This is an in-house pilot. The store is family-run, so I had a first user who actually wanted it and could ship without approval rounds. Treat it as an in-house example, not a paid client win. Names and product details are kept private on purpose.
The problem
The store is one person running everything: stock, photos, packing, customer service, the lot. Social was supposed to drive traffic. Social was not happening.
The slow part wasn't typing. It was deciding what to say. "What do I post today" took longer than the post itself, so most days the answer was "nothing." The brand has plenty to draw on, Lithuanian name days, holidays, seasons, weather, and a catalog of pieces with a real story behind each. But putting those together from scratch every morning is hard to do alone.
What I built
A daily n8n workflow:
- Pulls the day's context from a public Lithuanian calendar source (date, name day, holiday, season, weather, brief cultural notes).
- Fetches all products from the Shopify Admin API. Filters out items with zero stock and items that aren't published.
- Sends both to Claude with the brand's voice rules and a few post formats to follow.
- Outputs 2-3 drafts per run. One tied to the calendar. One or two tied to a specific in-stock piece that fits the day.
- Each product draft gets a tracking link built at draft time, so the owner can see later which drafts actually drove clicks.
- Drafts arrive in the owner's morning inbox as a clean list. Pick one, edit, ship.
The output shape, roughly:
{
"draft_number": 2,
"hook_style": "product",
"text": "...",
"product_id": "gid://shopify/Product/[redacted]",
"product_url": "https://[redacted]/products/[redacted]?utm_source=facebook&utm_medium=organic&utm_campaign=2026-05-24",
"sources_used": "holiday, season, weather_today, product"
}
What a calendar-hook draft looks like: a short scene tied to the day's holiday or name day. What people are doing outside, what the season feels like, where the brand's pieces quietly fit in. No product, no link. Pure mood.
What a product-hook draft looks like: the same scene, but built around one specific piece in stock that suits the day. One line on what the piece is, a small detail that ties it to the day, a tracked link.
Results
- Posts per week: roughly 0 → 2-3.
- Time per published post: hours of staring at the blank page → up to 15 min, mostly translation polish, image selection, and a final read.
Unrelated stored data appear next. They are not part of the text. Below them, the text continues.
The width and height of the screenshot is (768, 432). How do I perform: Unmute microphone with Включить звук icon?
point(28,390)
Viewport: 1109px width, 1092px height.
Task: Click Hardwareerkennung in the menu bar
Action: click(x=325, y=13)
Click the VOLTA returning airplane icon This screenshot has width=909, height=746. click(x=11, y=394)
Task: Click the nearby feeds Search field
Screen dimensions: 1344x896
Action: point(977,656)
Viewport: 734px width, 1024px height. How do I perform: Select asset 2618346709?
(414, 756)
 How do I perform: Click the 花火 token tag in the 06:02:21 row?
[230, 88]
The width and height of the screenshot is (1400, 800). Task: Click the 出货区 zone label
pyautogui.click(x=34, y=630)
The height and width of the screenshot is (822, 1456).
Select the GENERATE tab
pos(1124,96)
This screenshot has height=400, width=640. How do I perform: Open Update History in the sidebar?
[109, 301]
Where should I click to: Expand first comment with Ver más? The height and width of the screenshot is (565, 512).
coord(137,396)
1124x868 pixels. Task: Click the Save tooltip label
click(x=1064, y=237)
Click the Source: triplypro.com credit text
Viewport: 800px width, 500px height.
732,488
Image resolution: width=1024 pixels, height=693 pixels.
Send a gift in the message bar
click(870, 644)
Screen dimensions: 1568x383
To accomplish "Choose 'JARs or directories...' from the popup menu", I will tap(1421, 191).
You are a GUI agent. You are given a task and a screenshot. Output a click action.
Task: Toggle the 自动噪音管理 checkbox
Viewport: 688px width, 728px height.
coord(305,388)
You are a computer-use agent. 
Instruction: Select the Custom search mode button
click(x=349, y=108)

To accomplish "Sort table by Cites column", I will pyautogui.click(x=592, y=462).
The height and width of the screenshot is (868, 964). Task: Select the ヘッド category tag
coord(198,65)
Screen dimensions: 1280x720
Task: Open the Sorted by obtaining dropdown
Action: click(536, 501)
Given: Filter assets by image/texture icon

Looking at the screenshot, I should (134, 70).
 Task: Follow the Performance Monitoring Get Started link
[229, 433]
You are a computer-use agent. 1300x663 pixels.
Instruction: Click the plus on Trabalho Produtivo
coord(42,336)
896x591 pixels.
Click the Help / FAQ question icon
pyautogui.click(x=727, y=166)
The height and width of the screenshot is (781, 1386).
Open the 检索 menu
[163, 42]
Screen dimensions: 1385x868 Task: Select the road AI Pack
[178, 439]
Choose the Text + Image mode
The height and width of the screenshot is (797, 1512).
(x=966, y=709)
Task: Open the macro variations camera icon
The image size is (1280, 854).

- Build: 10h to working prototype, ~25h total to ship-ready (polish, error handling, tone tweaks, link tracking).
- Side effect: even on skipped days, the drafts pile up as a ready-made idea bank. The owner reuses older drafts when a similar kind of day rolls around again.
The interesting number isn't "saved X hours per week." She wasn't spending hours per week on this before, she was spending zero. The win is moving the activity from "not happening" to "happening regularly," which is a different kind of result than saving time on work that was already getting done.
What it cost to run
One run per day. Using top-tier models (no swapping in a cheaper one, because draft quality is the whole point), the LLM bill comes in at ~€0.17/run, ~€5/month at one run per day.
The calendar feed is free. The Shopify Admin API is free for store owners. n8n runs on a shared Hetzner box that's already paid for by other internal work, so the only extra cost for this workflow is the LLM bill, nothing more.
Roughly under €10/month all in, and every piece of it is something the owner can swap out without rebuilding the whole thing.